“LET’S ANALYZE IT BY GC/MS”
The suggestion is often heard in troubleshooting or, proactively, in validating critical cleaning processes. The term GC/MS is familiar to most analytical scientists and engineers and also, due to popular TV crime shows, to much of the general public. GC/MS consists of two analytical techniques used in tandem: gas chromatography (GC) followed by mass spectrometry (MS).

CHROMATOGRAPHY
In chromatography, molecular species in a mobile phase are separated by elution through a column containing a stationary phase. GC terminology dates to early chromatographic analysis that involved a transparent tube or column packed with a solid sorbent, the stationary phase. Classically, the unknown material is placed at the top or inlet to the column. A liquid, the mobile phase, is passed through the column, carrying the unknown with it.

The time it takes for a molecule to move through the column is a function of the interaction with the mobile and stationary phases. Components of the unknown mixture are eluted (washed) from the column at different times. In early chromatography, colored bands (thus the root “chroma”) would be distinguishable in the column, each band associated with a specific molecule.

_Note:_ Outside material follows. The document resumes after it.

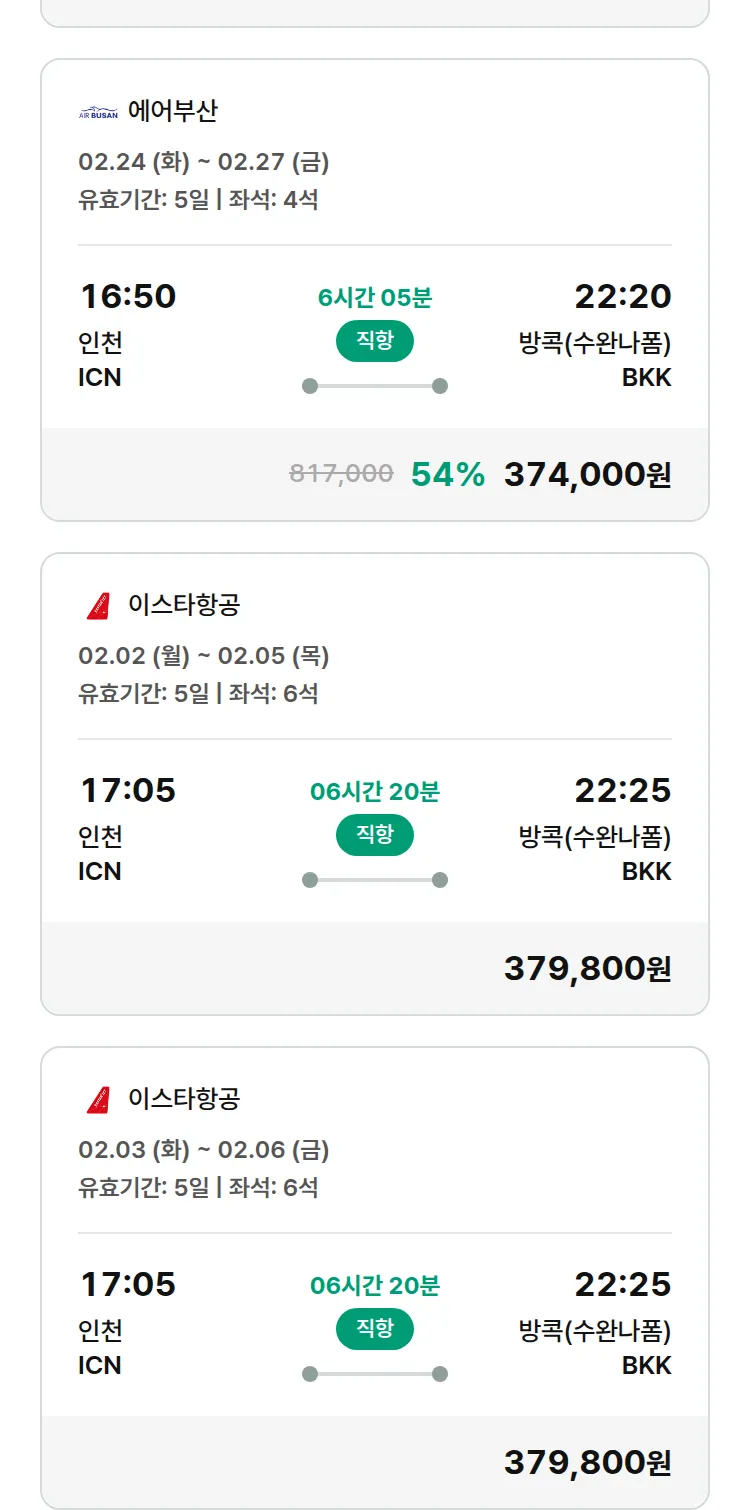Click Eastar logo on 02.02 flight card

(98, 606)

In a GC, the mobile phase is a gas such as He, H, Ar, or N. Most GCs now use an internally coated, narrow bore capillary tube, frequently coiled, instead of a packed column as the stationary phase. Separation of molecules occurs via different adsorption (stickiness) characteristics between the carried molecule and the stationary phase, so some molecules are washed, or elute, from the column sooner than others.

MASS SPECTROMETRY
After the initial chromatographic separation, mass spectrometry further separates molecules by charge-tomass ratio. Ionized molecules are spatially deflected, either by magnetic or electric fields, as they pass through. The higher the charge-to-mass ratio, the greater the deflection.